PI: You mentioned REITs and MLPs. What’s in store for these concepts and other financing innovations?



The REIT and MLP ideas are really a proxy to finding a cheaper source of capital for contracted generating assets. Although I don’t see a change in legislation in the near future making generation assets REIT-able or MLP-able, there is a similar structure that provides the same benefits without any change in legislation. A yield co. is a C corp. that utilizes all the tax benefits attached to, and generated by, the assets (wind, solar, natural gas etc.) that are contributed to the C corp. This entity shelters the income stream produced from these contracted power sales. There are several publicly traded C corps. that are utilizing a similar structure currently and all trade very close to REIT’s and MLP’s in terms of yield and EV/EBITDA. There is a growing universe of yield oriented investors that we believe will find this asset class attractive and are expecting several developers to access capital through this structure in 2013.

PI: Is there any precedent for using this structure with generation assets?

Yes. There are several public companies, mostly listed on Toronto Stock Exchange, that have a very similar structure and own contracted hydro, wind, solar and natural gas generating assets. These firms trade very similarly to REIT’s and MLP’s with dividend yields in the 6% area with EV/EBITDA of 12-14 times.

PI: Why hasn’t this yield co. structure already been carried out in the U.S.?

There’s a couple of reasons, but we expect to see more in the U.S. in 2013. The Canadian market has a successful track record and is more comfortable with these yield co. structures. The listing requirements including costs are also more yield co. friendly than in the U.S. There are typically less regulatory hurdles, it’s cheaper and the Canadian market is more accepting of IPO’s below $200 million.

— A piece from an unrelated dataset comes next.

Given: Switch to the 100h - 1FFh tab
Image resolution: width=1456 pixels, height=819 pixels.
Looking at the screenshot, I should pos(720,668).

There is also no empirical evidence that suggest you will trade better on the TSX vs in the U.S. The thinking has been: why take the execution risk here? Go to Canada, get your deal out and dual list later on in the U.S. That aside, I think you’ll see a couple larger yield co. IPOs list here in the U.S. given the very strong demand from both institutional and retail investors for long-term, reliable contracted revenue streams that have a dividend yield in the 6-7% area.

PI: When you talk about the midstream gas sector, what do you see out there for project financing in 2013?

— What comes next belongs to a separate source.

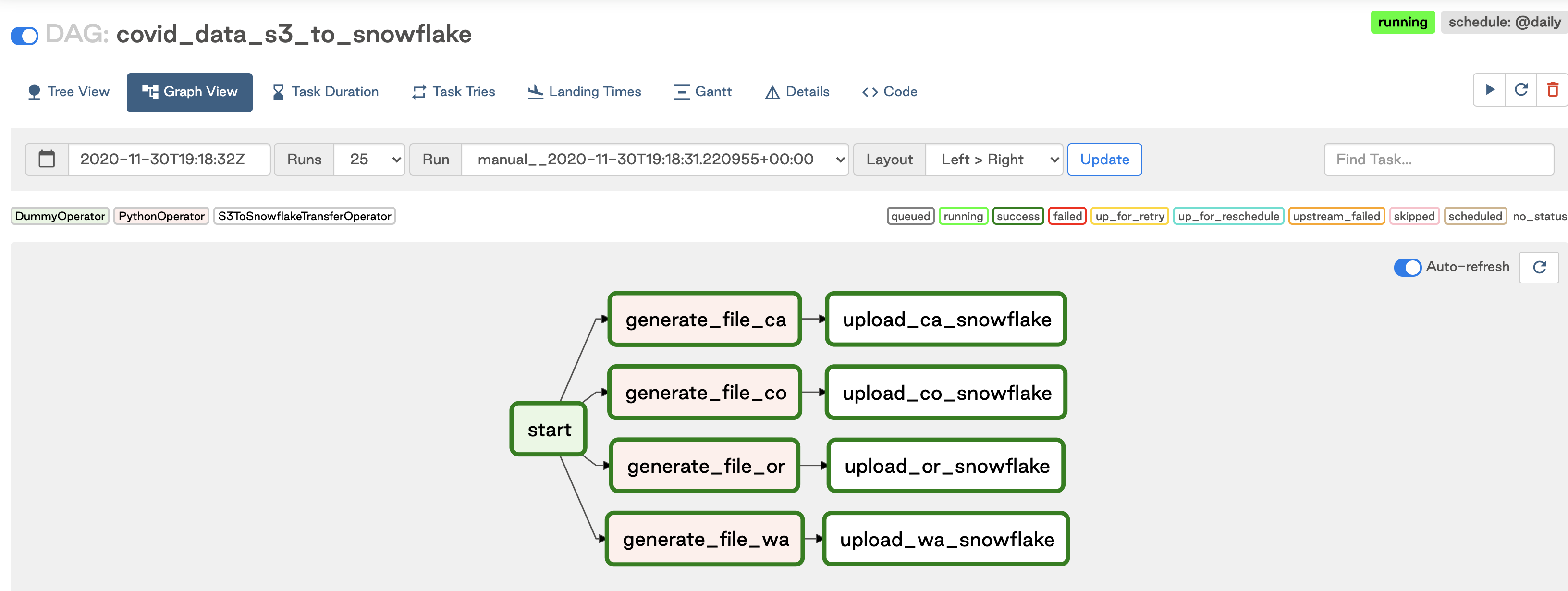1568x591 pixels.
Task: Open the Layout Left > Right dropdown
Action: point(993,160)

We are continuing to see a significant amount of investment in the development of shale gas in several new and existing basins in the U.S. The infrastructure required to gather and transport that gas to market needs significant investment. We anticipate originating more midstream deals associated with this need in 2013. There is also an LNG story that’s going to be played out. We’ll be opportunistic as those projects get more developed.

PI: Will merchant continue to gain traction in the market in 2013?

It’s hard for anybody, given these power prices, to enter in to a long-term PPA. We don’t see any truly merchant projects being done in 2013. Projects that have hedged a portion of, or all of, its output should get done on a relationship basis but will continue to be short-term in nature.

PI: What’s on tap for M&A in North America in 2013?

I think there will be increased activity versus 2012 across the renewable space. A lot of capital has flowed into this area over the last several years and many sponsors/developers are at their investment ceilings or have been cut off from internal funding sources. Sponsors/developers are weighing the outlook of finding alternative and cheaper sources of capital to compete and earn a fair return versus monetizing their existing investment. Given the developing yield co. story, we believe that this will provide the smaller sponsors/developers, that are too small to access the public markets on their own, an attractive exit.